The author adds a nice extra, though. Not electing Obama signals the end of America.
You may or may not agree with Obama’s policy prescriptions, but they are, by and large, serious attempts to deal with the biggest issues we face: a failing health care system, oil dependency, income stagnation, and climate change. To the rest of the world, a rejection of the promise he represents wouldn’t just be an odd choice by the United States. It would be taken for what it would be: sign and symptom of a nation’s historical decline.
Of course, hiring a political novice to run the US isn’t a risky move at all.
5) In a Chicago Tribune interview, Obama was asked about strength and courage.
Asked whether his personal strength and potential courage in a crisis have been tested in the same way that his opponent’s were in a North Vietnamese prison camp, Obama replied that he has shown strength in his life in less dramatic ways.
“Enduring torture is a fairly unique experience that no president — or very few presidents — have undergone,” he said. “What I would point to is the journey I’ve traveled throughout my entire life. … I had to scratch and claw my way to the point I am now, and I think I’ve done so without cutting corners or compromising my integrity. And maybe it looks easier than it is.”
I’d like to know more about that “scratch and claw” part. Just exactly when did he feel he had to do this? I’m not doubting he felt this way at all, but I am interested in knowing which events in his life were that hard for him. Curious.
6) USNews is picking up on the Obama / Ayers story. Mentioning Steve Diamond, this article calls on Obama to explain his connection to William Ayers.
In my U.S. News column this week, I make a brief reference to the unrepentant Weather Underground terrorist bomber William Ayers and his connections to Barack Obama. They were closer than Obama implied when George Stephanopoulos asked him about Ayers in the April 16 debate—the last debate Obama allowed during the primary season. To get an idea of how close they were, check out Tom Maguire’s Just One Minute blog and Steve Diamond’s Global Labor and Politics. The Obama-Ayers relationship is also mentioned in David Freddoso’s The Case Against Barack Obama: The Unlikely Rise and Unexamined Agenda of the Media’s Favorite Candidate.
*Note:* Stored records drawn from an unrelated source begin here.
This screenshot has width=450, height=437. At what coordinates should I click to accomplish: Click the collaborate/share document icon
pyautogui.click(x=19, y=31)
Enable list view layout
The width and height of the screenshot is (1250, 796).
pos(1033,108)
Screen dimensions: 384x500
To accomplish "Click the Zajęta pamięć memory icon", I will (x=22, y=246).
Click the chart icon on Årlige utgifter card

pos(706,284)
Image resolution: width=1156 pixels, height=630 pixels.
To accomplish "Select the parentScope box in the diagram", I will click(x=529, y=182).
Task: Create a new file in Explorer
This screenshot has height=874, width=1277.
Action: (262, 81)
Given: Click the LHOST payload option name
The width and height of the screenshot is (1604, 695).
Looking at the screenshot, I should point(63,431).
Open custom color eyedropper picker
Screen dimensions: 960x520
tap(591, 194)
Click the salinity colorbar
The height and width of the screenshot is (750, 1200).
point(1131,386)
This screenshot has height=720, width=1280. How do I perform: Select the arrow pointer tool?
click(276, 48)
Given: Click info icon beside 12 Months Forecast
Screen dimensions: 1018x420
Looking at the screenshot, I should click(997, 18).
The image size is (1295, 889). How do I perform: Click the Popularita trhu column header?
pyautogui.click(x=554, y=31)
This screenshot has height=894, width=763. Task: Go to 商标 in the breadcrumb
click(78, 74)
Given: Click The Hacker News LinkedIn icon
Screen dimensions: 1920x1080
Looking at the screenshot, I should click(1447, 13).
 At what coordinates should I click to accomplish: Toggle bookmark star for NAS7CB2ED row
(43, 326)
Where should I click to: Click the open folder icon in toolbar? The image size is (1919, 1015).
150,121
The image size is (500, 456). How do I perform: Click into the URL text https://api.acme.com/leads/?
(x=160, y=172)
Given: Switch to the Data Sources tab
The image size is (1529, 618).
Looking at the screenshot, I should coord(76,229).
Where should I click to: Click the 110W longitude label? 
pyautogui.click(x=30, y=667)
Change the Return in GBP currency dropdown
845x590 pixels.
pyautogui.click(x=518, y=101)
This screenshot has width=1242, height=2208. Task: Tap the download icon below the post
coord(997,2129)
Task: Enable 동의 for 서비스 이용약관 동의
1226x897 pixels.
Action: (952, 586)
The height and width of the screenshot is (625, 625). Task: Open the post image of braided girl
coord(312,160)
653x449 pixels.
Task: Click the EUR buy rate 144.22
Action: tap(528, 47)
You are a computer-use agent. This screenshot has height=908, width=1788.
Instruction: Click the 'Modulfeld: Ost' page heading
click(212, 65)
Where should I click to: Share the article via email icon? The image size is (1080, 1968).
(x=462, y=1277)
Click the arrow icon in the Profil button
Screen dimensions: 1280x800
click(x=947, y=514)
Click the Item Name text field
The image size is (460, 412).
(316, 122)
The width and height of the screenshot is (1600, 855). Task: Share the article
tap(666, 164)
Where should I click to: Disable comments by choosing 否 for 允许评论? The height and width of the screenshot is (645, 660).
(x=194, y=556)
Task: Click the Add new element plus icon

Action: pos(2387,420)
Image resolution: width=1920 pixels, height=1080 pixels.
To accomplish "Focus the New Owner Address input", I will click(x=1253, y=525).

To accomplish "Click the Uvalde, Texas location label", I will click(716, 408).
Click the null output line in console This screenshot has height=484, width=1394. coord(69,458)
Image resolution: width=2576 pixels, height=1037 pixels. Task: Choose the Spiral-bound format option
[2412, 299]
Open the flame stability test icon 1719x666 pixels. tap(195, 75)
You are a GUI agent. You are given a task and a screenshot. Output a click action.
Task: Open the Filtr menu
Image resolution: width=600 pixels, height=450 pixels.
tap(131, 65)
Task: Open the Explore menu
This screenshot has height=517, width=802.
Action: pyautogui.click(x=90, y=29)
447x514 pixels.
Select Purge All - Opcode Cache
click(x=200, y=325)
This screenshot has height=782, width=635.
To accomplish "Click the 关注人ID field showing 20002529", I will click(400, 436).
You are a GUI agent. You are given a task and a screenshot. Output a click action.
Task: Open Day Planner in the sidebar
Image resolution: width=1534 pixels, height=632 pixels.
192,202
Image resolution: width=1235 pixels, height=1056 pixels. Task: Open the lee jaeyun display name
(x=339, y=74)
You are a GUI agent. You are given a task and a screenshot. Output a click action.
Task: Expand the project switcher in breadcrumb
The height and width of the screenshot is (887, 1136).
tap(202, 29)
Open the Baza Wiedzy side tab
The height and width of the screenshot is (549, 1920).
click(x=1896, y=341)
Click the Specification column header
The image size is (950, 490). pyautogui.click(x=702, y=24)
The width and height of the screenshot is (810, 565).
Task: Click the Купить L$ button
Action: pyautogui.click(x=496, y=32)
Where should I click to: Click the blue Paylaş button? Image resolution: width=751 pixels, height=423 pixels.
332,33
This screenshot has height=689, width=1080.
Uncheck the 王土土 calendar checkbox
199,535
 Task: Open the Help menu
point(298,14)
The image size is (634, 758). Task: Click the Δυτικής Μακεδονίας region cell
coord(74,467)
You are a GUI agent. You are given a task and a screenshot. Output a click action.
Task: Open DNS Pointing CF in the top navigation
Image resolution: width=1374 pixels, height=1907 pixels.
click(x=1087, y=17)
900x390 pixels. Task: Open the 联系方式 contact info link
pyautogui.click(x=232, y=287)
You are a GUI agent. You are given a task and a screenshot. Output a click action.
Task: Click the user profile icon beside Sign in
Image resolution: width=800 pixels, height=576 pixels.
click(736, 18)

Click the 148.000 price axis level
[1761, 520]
The writer goes on to describe Chicago politics and William Ayers’ family and social ties. He finishes with this:
For Obama, the outsider who gained the trust of the insiders, the position is different. He was willing to use Ayers and ally with him despite his terrorist past and lack of repentance. An unrepentant terrorist, who bragged of bombing the U.S. Capitol and the Pentagon, was a fit associate. Ayers evidently helped Obama gain insider status in Chicago civic life and politics—how much, we can’t be sure unless the Richard J. Daley Library opens the CAC archive. But most American politicians would not have chosen to associate with a man with Ayers’s past or of Ayers’s beliefs. It’s something voters might reasonably want to take into account.
Just maybe this story will pick up steam. . .
7) Over at opensecrets.org is a first look at the financing of Joe Biden.
The industries that have given the most to Biden during his career include lawyers/law firms ($6.6 million), real estate ($1.3 million) and retirees ($1 million). Biden is among the top 10 members of Congress to receive money from lawyers and law firms since the 1990 election cycle and among the top 20 to collect contributions from the real estate industry. His largest contributor over time has been credit card giant MBNA Corp.
However, Biden’s personal finances aren’t likely to cause conflict-of-interest problems; he isn’t a particularly wealthy man by Washington standards.
Opensecrets does think Biden might help Obama with donors though.
Although Delaware has voted Democratic in recent elections (and so Obama wouldn’t increase his chances to pick up a purple or red state with Biden at his side), Biden could help Obama win over Delaware donors.